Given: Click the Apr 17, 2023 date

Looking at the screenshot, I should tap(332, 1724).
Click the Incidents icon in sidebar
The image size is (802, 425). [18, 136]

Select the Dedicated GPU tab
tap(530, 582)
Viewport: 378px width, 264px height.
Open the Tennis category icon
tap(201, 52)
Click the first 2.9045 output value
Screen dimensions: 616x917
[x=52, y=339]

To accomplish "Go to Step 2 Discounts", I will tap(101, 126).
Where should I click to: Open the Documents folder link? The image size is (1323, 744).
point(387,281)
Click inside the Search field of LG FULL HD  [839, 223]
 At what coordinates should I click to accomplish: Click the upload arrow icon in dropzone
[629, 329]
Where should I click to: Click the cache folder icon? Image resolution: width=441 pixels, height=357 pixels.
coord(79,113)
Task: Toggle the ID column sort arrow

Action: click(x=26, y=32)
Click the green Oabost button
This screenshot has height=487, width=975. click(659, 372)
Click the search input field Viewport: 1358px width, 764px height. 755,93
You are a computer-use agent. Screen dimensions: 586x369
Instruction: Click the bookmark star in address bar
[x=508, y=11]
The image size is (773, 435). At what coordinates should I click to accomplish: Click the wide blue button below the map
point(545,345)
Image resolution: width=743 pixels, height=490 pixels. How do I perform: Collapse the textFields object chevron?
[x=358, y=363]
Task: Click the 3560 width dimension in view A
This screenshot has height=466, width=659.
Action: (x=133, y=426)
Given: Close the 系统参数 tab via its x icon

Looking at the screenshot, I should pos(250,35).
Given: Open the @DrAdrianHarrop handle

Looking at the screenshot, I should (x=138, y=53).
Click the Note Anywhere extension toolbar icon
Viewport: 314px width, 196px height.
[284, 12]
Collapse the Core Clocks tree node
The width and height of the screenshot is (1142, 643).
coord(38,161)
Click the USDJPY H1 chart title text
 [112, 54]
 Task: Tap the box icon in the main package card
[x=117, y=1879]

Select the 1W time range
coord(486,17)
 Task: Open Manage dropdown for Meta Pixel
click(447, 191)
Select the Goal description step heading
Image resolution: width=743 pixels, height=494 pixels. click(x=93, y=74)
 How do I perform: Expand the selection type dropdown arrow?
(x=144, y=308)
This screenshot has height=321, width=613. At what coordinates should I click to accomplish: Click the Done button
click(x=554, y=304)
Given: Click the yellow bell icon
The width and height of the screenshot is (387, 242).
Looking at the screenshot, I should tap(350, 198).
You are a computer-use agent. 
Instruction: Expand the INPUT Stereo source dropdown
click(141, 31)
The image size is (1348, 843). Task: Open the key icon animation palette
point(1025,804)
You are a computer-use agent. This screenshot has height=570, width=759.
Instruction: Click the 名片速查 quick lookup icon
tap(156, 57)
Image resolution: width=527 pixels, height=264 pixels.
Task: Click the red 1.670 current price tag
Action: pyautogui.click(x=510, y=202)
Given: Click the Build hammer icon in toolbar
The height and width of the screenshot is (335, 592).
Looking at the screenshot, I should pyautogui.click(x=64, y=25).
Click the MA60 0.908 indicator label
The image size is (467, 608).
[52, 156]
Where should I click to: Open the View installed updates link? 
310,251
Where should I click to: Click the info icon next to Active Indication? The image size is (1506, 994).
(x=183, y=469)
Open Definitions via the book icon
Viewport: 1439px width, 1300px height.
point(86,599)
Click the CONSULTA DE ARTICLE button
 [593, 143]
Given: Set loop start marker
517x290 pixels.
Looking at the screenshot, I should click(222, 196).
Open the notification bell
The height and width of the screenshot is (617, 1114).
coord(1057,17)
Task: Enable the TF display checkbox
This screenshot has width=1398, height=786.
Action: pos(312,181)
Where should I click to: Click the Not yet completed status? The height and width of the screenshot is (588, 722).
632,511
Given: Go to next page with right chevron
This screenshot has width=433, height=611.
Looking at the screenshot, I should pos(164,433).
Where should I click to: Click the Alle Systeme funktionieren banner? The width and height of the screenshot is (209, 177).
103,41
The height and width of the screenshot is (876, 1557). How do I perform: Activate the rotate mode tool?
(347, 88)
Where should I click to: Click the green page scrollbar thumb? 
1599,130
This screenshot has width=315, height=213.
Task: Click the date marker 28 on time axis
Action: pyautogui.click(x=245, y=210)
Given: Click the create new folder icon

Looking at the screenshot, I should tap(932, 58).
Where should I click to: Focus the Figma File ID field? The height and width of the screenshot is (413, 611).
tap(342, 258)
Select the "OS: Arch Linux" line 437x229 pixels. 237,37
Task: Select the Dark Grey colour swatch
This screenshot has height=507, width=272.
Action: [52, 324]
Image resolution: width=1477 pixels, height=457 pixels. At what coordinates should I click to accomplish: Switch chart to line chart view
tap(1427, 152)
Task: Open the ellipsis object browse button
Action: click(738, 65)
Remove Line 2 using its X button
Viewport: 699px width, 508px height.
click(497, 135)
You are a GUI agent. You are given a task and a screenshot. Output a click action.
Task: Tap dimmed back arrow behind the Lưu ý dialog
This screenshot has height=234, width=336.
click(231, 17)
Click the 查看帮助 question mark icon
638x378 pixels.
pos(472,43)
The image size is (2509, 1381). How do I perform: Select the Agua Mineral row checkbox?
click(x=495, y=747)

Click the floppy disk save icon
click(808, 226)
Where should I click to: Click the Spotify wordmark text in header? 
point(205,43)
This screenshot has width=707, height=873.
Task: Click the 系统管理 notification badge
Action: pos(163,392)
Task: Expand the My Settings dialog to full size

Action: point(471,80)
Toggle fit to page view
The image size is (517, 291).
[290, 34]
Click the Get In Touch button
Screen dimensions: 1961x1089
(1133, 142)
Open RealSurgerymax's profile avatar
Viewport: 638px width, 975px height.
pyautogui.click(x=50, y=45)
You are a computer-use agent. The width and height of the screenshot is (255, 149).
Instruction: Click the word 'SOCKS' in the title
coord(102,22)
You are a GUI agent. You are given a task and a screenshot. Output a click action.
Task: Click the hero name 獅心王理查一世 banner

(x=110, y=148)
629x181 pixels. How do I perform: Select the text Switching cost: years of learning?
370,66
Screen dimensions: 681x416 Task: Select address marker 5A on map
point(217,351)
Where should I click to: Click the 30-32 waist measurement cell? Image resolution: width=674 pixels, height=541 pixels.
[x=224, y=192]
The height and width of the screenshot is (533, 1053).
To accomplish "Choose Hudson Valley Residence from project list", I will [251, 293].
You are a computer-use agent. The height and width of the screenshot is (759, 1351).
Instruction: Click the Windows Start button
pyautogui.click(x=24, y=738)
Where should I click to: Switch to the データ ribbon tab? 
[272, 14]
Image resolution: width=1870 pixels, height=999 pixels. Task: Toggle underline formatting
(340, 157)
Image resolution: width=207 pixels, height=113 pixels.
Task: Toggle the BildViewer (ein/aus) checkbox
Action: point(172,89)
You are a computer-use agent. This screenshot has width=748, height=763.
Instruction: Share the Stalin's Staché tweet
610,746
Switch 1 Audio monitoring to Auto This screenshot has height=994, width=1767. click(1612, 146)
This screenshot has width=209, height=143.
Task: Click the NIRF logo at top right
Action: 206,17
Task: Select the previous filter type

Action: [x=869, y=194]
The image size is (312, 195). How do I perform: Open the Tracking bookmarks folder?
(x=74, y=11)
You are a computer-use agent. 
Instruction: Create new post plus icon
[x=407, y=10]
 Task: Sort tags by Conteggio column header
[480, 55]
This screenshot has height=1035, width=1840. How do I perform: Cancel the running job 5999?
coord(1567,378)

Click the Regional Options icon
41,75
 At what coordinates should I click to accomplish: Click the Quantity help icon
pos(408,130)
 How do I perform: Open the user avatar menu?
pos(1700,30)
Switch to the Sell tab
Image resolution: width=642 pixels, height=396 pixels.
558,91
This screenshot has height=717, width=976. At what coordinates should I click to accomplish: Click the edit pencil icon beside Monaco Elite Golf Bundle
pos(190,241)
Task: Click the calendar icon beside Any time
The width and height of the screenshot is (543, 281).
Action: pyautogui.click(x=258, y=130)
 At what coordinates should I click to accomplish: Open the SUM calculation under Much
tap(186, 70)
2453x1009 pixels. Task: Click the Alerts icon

Brief - Put the lines starting at the one containing "Task: Tap the" and ending at the one containing "(x=183, y=469)" into a Markdown table, leaving out blank lines. Use two columns, No. for the row number and Line for the line.

Response to the exercise -
| No. | Line |
|---|---|
| 1 |  Task: Tap the box icon in the main package card |
| 2 | [x=117, y=1879] |
| 3 | Select the 1W time range |
| 4 | coord(486,17) |
| 5 |  Task: Open Manage dropdown for Meta Pixel |
| 6 | click(447, 191) |
| 7 | Select the Goal description step heading |
| 8 | Image resolution: width=743 pixels, height=494 pixels. click(x=93, y=74) |
| 9 |  How do I perform: Expand the selection type dropdown arrow? |
| 10 | (x=144, y=308) |
| 11 | This screenshot has height=321, width=613. At what coordinates should I click to accomplish: Click the Done button |
| 12 | click(x=554, y=304) |
| 13 | Given: Click the yellow bell icon |
| 14 | The width and height of the screenshot is (387, 242). |
| 15 | Looking at the screenshot, I should tap(350, 198). |
| 16 | You are a computer-use agent.  |
| 17 | Instruction: Expand the INPUT Stereo source dropdown |
| 18 | click(141, 31) |
| 19 | The image size is (1348, 843). Task: Open the key icon animation palette |
| 20 | point(1025,804) |
| 21 | You are a computer-use agent. This screenshot has height=570, width=759. |
| 22 | Instruction: Click the 名片速查 quick lookup icon |
| 23 | tap(156, 57) |
| 24 | Image resolution: width=527 pixels, height=264 pixels. |
| 25 | Task: Click the red 1.670 current price tag |
| 26 | Action: pyautogui.click(x=510, y=202) |
| 27 | Given: Click the Build hammer icon in toolbar |
| 28 | The height and width of the screenshot is (335, 592). |
| 29 | Looking at the screenshot, I should pyautogui.click(x=64, y=25). |
| 30 | Click the MA60 0.908 indicator label |
| 31 | The image size is (467, 608). |
| 32 | [52, 156] |
| 33 | Where should I click to: Open the View installed updates link?  |
| 34 | 310,251 |
| 35 | Where should I click to: Click the info icon next to Active Indication? The image size is (1506, 994). |
| 36 | (x=183, y=469) |